Exercise goal |
Would you output the entries below only from the line containing "Given: Minimize the kDrive setup window" through the line containing "Given: Click the High legend label", exactly as they stand and with both ends included?

[Stored data entries]
==========

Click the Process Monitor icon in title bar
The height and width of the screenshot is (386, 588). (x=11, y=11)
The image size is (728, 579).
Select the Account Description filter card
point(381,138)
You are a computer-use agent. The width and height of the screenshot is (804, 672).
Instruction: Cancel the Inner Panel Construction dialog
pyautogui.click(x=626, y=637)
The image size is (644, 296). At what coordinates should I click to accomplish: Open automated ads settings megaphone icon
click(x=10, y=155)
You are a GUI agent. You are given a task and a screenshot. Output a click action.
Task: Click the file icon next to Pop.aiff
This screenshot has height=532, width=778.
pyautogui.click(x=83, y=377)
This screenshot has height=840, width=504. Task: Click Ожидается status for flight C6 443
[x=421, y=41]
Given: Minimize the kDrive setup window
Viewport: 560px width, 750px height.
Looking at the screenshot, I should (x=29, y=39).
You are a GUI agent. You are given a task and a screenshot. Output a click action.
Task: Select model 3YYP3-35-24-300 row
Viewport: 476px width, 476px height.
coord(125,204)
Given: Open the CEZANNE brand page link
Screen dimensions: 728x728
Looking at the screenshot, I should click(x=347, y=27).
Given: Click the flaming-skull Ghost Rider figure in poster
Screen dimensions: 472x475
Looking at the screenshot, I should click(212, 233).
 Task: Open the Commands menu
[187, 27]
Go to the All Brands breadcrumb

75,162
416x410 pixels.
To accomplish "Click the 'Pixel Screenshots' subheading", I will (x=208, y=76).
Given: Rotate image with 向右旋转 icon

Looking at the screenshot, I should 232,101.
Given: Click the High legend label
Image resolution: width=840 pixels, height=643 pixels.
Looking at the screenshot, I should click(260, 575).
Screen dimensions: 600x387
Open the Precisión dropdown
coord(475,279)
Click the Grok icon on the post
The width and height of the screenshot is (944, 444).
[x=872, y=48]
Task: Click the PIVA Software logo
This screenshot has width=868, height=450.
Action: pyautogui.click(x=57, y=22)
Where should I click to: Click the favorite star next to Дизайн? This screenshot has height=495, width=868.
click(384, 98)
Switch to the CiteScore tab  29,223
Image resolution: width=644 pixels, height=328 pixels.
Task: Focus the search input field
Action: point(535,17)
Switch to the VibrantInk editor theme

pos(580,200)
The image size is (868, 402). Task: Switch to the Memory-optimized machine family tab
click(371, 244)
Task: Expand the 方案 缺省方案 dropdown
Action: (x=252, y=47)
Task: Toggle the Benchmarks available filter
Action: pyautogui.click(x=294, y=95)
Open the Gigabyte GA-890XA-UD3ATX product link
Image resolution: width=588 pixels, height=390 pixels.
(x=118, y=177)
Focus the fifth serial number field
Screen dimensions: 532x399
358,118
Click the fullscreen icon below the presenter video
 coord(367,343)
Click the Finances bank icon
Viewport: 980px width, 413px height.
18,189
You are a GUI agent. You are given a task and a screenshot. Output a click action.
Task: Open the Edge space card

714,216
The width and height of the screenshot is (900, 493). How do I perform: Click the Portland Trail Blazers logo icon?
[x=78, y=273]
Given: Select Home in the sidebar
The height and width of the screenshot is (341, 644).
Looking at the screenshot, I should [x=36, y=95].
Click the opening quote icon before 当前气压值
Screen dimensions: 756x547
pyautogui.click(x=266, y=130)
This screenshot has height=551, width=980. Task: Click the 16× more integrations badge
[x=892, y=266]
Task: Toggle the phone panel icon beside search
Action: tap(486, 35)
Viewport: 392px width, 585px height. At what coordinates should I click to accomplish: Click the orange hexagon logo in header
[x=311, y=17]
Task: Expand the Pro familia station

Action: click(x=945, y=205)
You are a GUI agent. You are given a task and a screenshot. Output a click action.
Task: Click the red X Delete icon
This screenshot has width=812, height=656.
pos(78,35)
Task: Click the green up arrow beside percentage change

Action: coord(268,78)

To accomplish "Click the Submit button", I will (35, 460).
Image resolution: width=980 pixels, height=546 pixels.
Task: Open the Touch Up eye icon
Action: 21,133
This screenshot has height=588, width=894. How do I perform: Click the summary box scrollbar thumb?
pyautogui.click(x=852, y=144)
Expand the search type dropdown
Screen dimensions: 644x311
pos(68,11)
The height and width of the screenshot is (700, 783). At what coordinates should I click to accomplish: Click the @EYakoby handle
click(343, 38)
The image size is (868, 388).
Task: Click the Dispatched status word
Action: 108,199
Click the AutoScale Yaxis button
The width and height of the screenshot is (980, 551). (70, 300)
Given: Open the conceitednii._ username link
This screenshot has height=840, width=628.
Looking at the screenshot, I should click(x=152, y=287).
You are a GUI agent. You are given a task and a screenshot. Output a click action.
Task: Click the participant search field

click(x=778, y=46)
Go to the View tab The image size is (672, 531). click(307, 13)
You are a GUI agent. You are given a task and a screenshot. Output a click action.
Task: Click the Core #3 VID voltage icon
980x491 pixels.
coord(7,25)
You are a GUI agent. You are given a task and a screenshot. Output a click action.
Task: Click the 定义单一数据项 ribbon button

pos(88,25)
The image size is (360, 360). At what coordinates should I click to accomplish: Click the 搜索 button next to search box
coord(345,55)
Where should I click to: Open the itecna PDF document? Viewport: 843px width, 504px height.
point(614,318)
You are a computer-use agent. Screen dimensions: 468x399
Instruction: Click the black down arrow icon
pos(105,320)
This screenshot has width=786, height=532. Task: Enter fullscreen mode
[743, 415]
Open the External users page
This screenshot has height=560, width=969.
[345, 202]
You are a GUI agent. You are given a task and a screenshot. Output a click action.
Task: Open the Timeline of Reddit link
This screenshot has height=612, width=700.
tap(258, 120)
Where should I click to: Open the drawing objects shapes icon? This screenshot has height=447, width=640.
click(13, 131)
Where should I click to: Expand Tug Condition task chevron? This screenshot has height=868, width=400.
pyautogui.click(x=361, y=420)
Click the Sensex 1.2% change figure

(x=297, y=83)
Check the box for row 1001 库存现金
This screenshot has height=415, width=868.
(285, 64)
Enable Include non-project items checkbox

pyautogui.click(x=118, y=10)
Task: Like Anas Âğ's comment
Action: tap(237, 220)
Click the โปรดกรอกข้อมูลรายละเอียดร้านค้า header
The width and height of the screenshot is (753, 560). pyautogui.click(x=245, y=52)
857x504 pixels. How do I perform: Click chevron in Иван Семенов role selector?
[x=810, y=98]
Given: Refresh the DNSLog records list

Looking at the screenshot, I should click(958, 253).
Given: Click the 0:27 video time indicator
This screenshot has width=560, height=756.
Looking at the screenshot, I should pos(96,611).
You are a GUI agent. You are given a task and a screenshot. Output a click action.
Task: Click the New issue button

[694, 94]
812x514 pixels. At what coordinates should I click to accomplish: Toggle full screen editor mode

==========

Your solution |
Given: Minimize the kDrive setup window
Viewport: 560px width, 750px height.
Looking at the screenshot, I should (x=29, y=39).
You are a GUI agent. You are given a task and a screenshot. Output a click action.
Task: Select model 3YYP3-35-24-300 row
Viewport: 476px width, 476px height.
coord(125,204)
Given: Open the CEZANNE brand page link
Screen dimensions: 728x728
Looking at the screenshot, I should click(x=347, y=27).
Given: Click the flaming-skull Ghost Rider figure in poster
Screen dimensions: 472x475
Looking at the screenshot, I should click(212, 233).
 Task: Open the Commands menu
[187, 27]
Go to the All Brands breadcrumb

75,162
416x410 pixels.
To accomplish "Click the 'Pixel Screenshots' subheading", I will (x=208, y=76).
Given: Rotate image with 向右旋转 icon

Looking at the screenshot, I should 232,101.
Given: Click the High legend label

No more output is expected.